Sunday, October 17, 2010

Highway Commission vote could end mowing and dredging practices that cause erosion, loss of wildlife habitat and decrease beauty of roadsides in Arkansas

Please click on image to ENLARGE. Two hours after this photo was made on October 12, 2010, this area had been brushogged into oblivion. Sure, the swamp milkweed will sprout from its roots next summer. But these plants not only held pods offering hundreds of milkweed seeds but also were feeding milkweed caterpillars that could have made chrysalises and become final 2010 generation monarchs traveling to Mexico and with a chance to return in spring and find fresh milkweed on which a new generation of monarchs could have been raised to keep the cycle of life intact for this seriously threatened species of migrating butterfly. If you want to talk to your Northwest Arkansas representative on the Highway Commission, he is Dick Trammel.
Monarch caterpillars were still eating the foliage of these swamp milkweeds and the seed pods were almost mature when the Arkansas Highway and Transportation Department Mowers came down the road and crushed and cut them off near the ground. Amazing hypocrisy for a state agency that touts its wildflower program. And possibly worse hypocrisy is touting its stormwater-protection work and then mowing and dredging ditches repeatedly every year.

Please click on individual images to ENLARGE view.


To learn more about the Arkansas Highway Commission,  please see AHC  link.

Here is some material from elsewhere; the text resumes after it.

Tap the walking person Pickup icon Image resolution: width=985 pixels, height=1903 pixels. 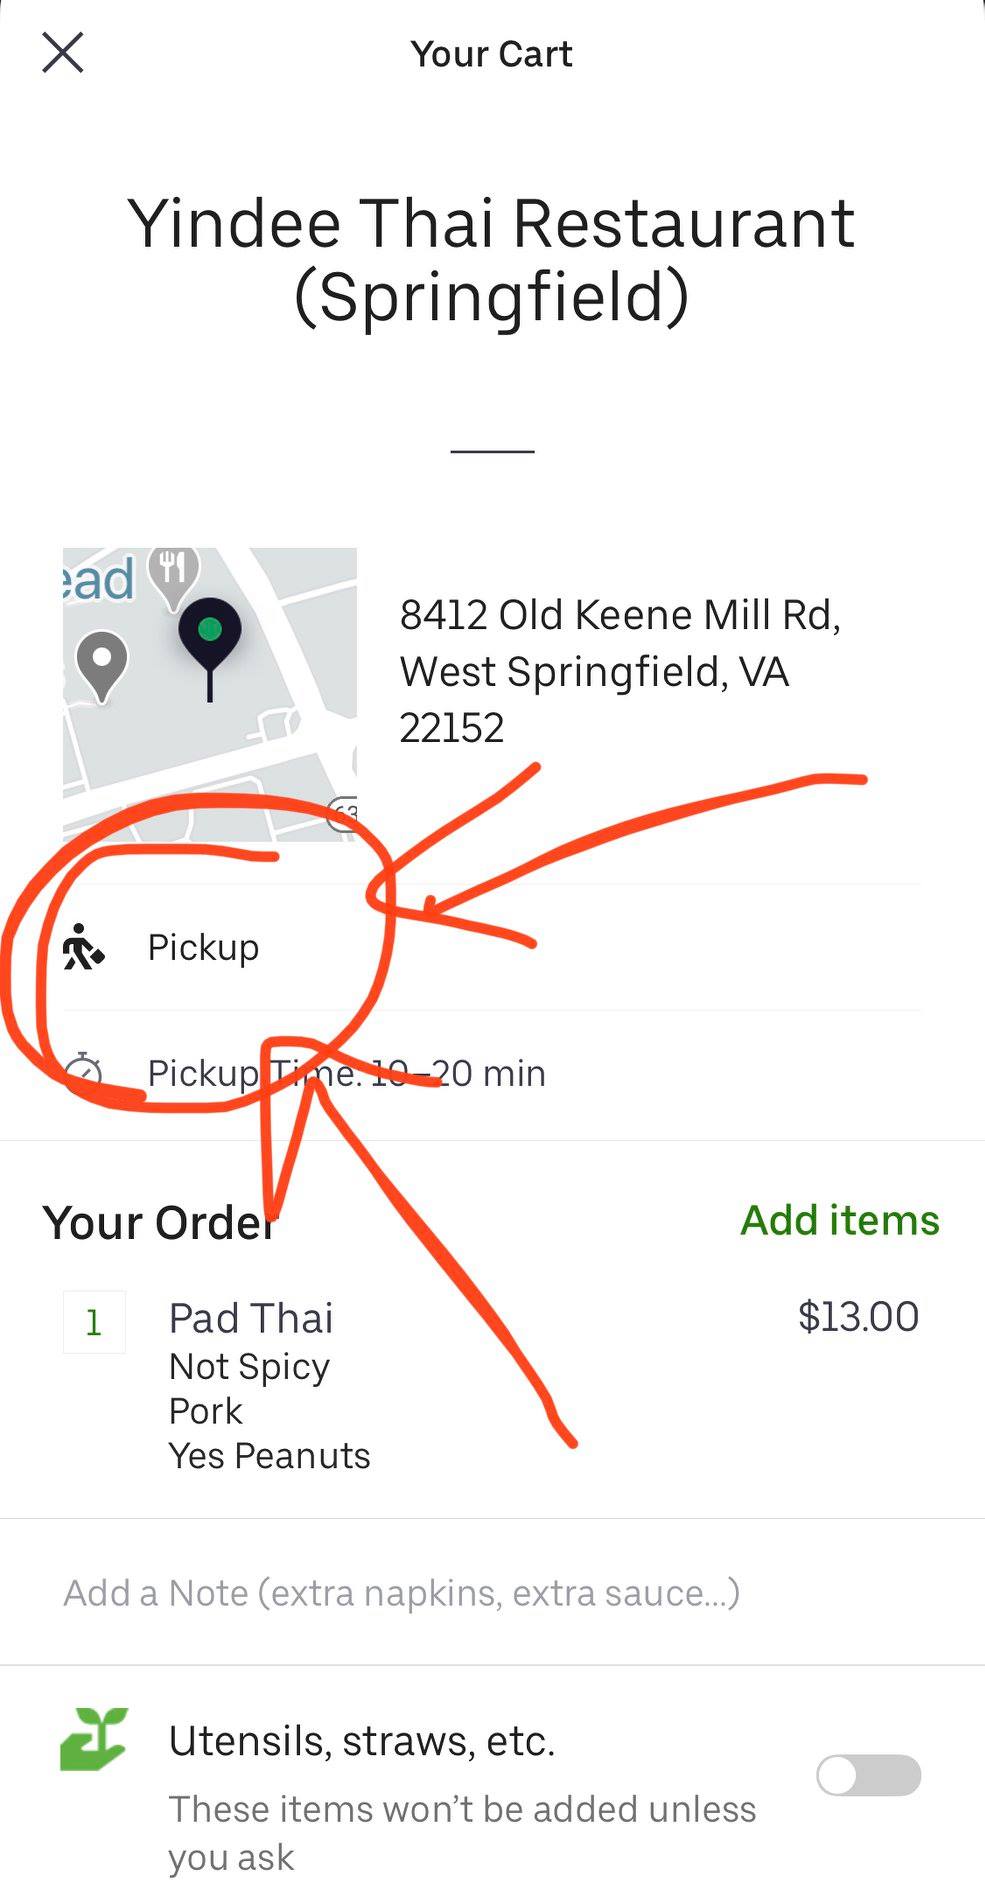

Please click on images to ENLARGE view of Arkansas Highway and Transportation Department machine digging rich, dark well-vegetated soil out of a ditch on the west side of Arkansas 265 south of Fayetteville. An earlier post quoting a commuting motorist's email contained an error. Washington County is not to blame for this misguided work that threatens to increase the silt load of Cato Springs Branch, the lower Town Branch and the West Fork of the White River entering Beaver Lake. The soil being eroded is typical high-quality prairie topsoil that has washed into the ditch but should be back on farm or pasture or natural prairie land. This soil is hauled away and dumped, allowing more to erode away.